Stored data entries
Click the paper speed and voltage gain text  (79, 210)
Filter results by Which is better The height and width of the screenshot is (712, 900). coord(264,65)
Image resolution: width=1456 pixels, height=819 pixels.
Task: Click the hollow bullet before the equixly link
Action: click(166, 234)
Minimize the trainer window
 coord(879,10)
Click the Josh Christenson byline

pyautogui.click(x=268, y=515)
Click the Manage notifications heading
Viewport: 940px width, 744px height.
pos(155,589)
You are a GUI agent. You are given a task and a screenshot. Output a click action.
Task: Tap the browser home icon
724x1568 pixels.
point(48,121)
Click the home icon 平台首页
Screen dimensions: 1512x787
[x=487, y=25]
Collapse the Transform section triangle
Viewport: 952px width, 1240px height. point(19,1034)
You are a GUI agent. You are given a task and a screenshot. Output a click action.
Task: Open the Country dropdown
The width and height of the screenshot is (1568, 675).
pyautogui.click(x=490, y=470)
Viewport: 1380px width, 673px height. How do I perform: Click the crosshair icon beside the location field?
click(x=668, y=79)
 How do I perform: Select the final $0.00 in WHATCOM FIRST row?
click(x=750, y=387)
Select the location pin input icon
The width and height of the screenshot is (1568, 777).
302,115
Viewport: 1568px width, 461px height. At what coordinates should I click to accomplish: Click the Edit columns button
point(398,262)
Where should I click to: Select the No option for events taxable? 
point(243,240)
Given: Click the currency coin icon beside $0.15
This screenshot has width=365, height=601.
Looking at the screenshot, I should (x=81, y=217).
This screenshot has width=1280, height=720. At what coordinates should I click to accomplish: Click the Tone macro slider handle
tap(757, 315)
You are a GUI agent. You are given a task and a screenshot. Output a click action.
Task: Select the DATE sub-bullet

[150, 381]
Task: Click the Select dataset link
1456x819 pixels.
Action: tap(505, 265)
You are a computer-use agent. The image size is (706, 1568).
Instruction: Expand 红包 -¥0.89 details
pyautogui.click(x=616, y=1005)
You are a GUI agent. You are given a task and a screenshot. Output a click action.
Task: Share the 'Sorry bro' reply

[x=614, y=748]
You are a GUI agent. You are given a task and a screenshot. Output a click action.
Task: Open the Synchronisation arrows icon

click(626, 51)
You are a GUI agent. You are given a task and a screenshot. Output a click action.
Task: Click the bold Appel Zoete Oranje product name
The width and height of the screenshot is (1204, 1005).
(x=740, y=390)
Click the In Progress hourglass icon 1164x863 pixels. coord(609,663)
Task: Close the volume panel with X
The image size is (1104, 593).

Directions for this task
Print the data again exactly.

Response to this exercise
Click the paper speed and voltage gain text  (79, 210)
Filter results by Which is better The height and width of the screenshot is (712, 900). coord(264,65)
Image resolution: width=1456 pixels, height=819 pixels.
Task: Click the hollow bullet before the equixly link
Action: click(166, 234)
Minimize the trainer window
 coord(879,10)
Click the Josh Christenson byline

pyautogui.click(x=268, y=515)
Click the Manage notifications heading
Viewport: 940px width, 744px height.
pos(155,589)
You are a GUI agent. You are given a task and a screenshot. Output a click action.
Task: Tap the browser home icon
724x1568 pixels.
point(48,121)
Click the home icon 平台首页
Screen dimensions: 1512x787
[x=487, y=25]
Collapse the Transform section triangle
Viewport: 952px width, 1240px height. point(19,1034)
You are a GUI agent. You are given a task and a screenshot. Output a click action.
Task: Open the Country dropdown
The width and height of the screenshot is (1568, 675).
pyautogui.click(x=490, y=470)
Viewport: 1380px width, 673px height. How do I perform: Click the crosshair icon beside the location field?
click(x=668, y=79)
 How do I perform: Select the final $0.00 in WHATCOM FIRST row?
click(x=750, y=387)
Select the location pin input icon
The width and height of the screenshot is (1568, 777).
302,115
Viewport: 1568px width, 461px height. At what coordinates should I click to accomplish: Click the Edit columns button
point(398,262)
Where should I click to: Select the No option for events taxable? 
point(243,240)
Given: Click the currency coin icon beside $0.15
This screenshot has width=365, height=601.
Looking at the screenshot, I should (x=81, y=217).
This screenshot has width=1280, height=720. At what coordinates should I click to accomplish: Click the Tone macro slider handle
tap(757, 315)
You are a GUI agent. You are given a task and a screenshot. Output a click action.
Task: Select the DATE sub-bullet

[150, 381]
Task: Click the Select dataset link
1456x819 pixels.
Action: tap(505, 265)
You are a computer-use agent. The image size is (706, 1568).
Instruction: Expand 红包 -¥0.89 details
pyautogui.click(x=616, y=1005)
You are a GUI agent. You are given a task and a screenshot. Output a click action.
Task: Share the 'Sorry bro' reply

[x=614, y=748]
You are a GUI agent. You are given a task and a screenshot. Output a click action.
Task: Open the Synchronisation arrows icon

click(626, 51)
You are a GUI agent. You are given a task and a screenshot. Output a click action.
Task: Click the bold Appel Zoete Oranje product name
The width and height of the screenshot is (1204, 1005).
(x=740, y=390)
Click the In Progress hourglass icon 1164x863 pixels. coord(609,663)
Task: Close the volume panel with X
The image size is (1104, 593).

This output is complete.